Read The House of Unexpected Sisters Page 16


  She had so much to think about, and as the day had progressed, she had been unable to turn her mind to anything else. I have a sister; I have a sister. She played with the words, savouring the novelty of the phrase. I have a sister. For most, such an utterance would be unremarkable: most people in Botswana had brothers or sisters because families were large and it was nothing unusual to have several siblings. Some people had six or seven, with a wide range of ages—Charlie, for instance, had four brothers as well as two sisters; Fanwell, too, referred from time to time to brothers in Francistown and Serowe, although he never said how many there were. She had been the only child because her mother had died young, when Precious was still very small, and the tiny family—she and her father—had been left alone, joined from time to time by aunts and cousins who had rallied round.
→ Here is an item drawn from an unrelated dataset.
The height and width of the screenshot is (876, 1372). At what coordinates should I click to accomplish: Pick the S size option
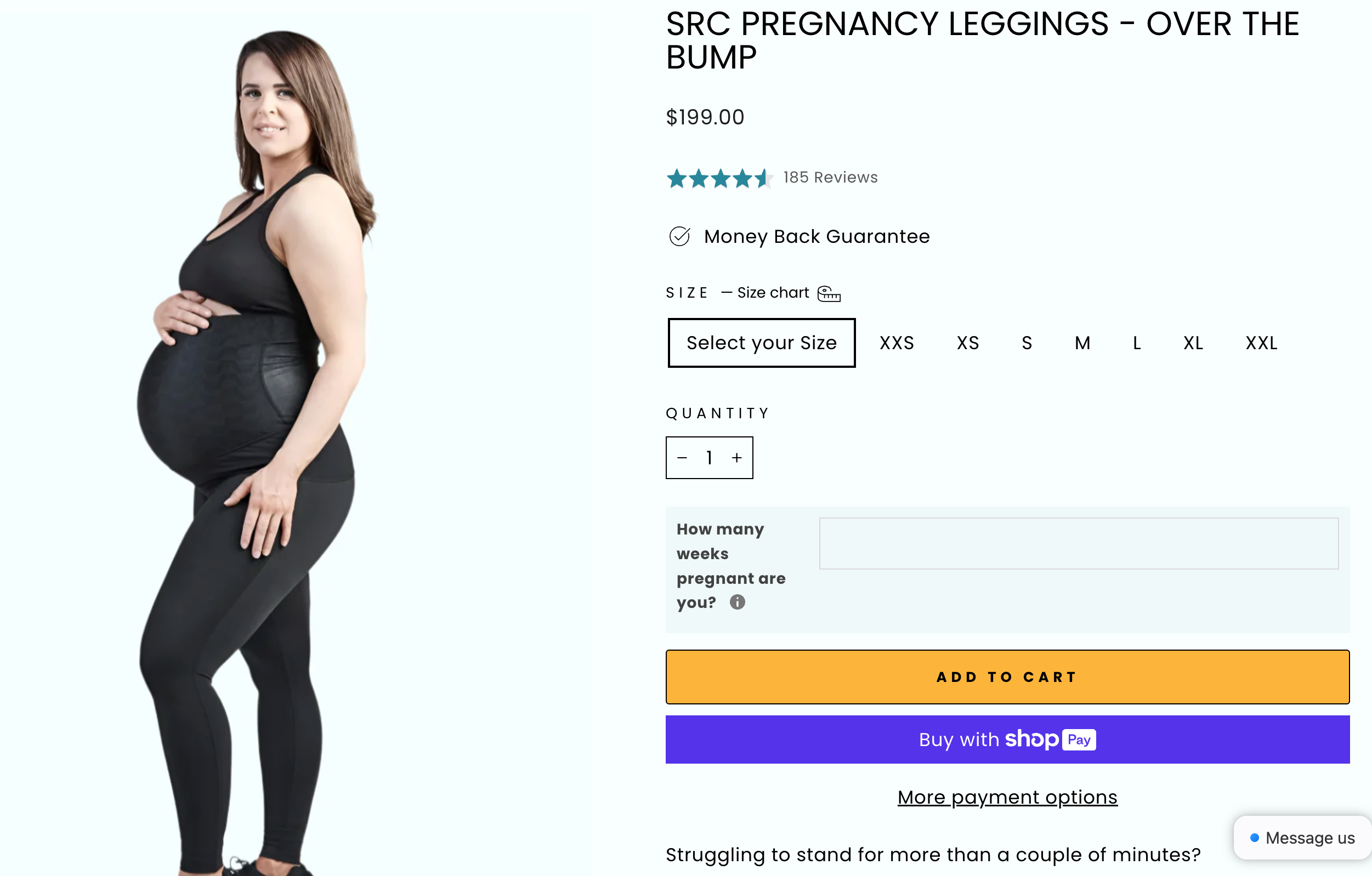(1027, 343)

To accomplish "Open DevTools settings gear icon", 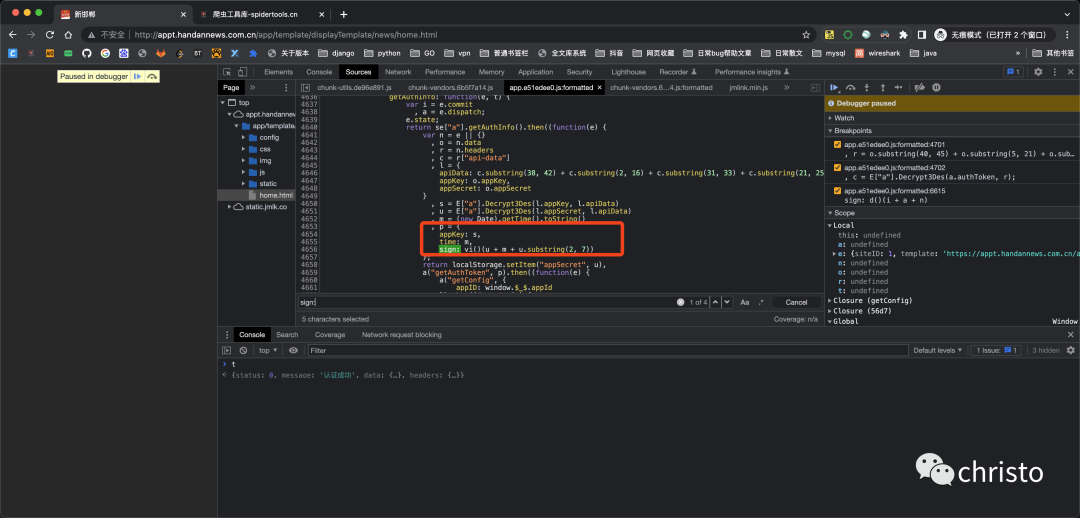I will pyautogui.click(x=1038, y=72).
  As a child, she had been acutely conscious of her lack of brothers and sisters. While other children at school talked of the doings of their siblings, she had remained silent, pretending not to care that she had nothing to contribute; but the sense of having missed out on something was always there, and was painful. Like many children who invent an imaginary friend, she invented an elder sister, Luxury, and a younger brother called Samson. The sister’s name came from an advertisement she had seen in a magazine for ladies’ underwear, all lace and frills, and impossibly exotic to a seven-year-old girl living in Mochudi in those days. “Let luxury be your companion,” said the advertisement, and she responded, although not in the way the advertisers imagined. Luxury was older than Precious; she was almost sixteen, an age as alluring as it was seemingly distant to a child eight years younger; she was very beautiful, of course, wore garments like those in the advertisement, and she was invited to dances by boys. But in spite of all this, she had time for her younger sister and was available for games with dolls and the toy pram with only three wheels that Obed had bought for Precious at a sale. They would find the fourth wheel one day, he said, if they kept their eyes open.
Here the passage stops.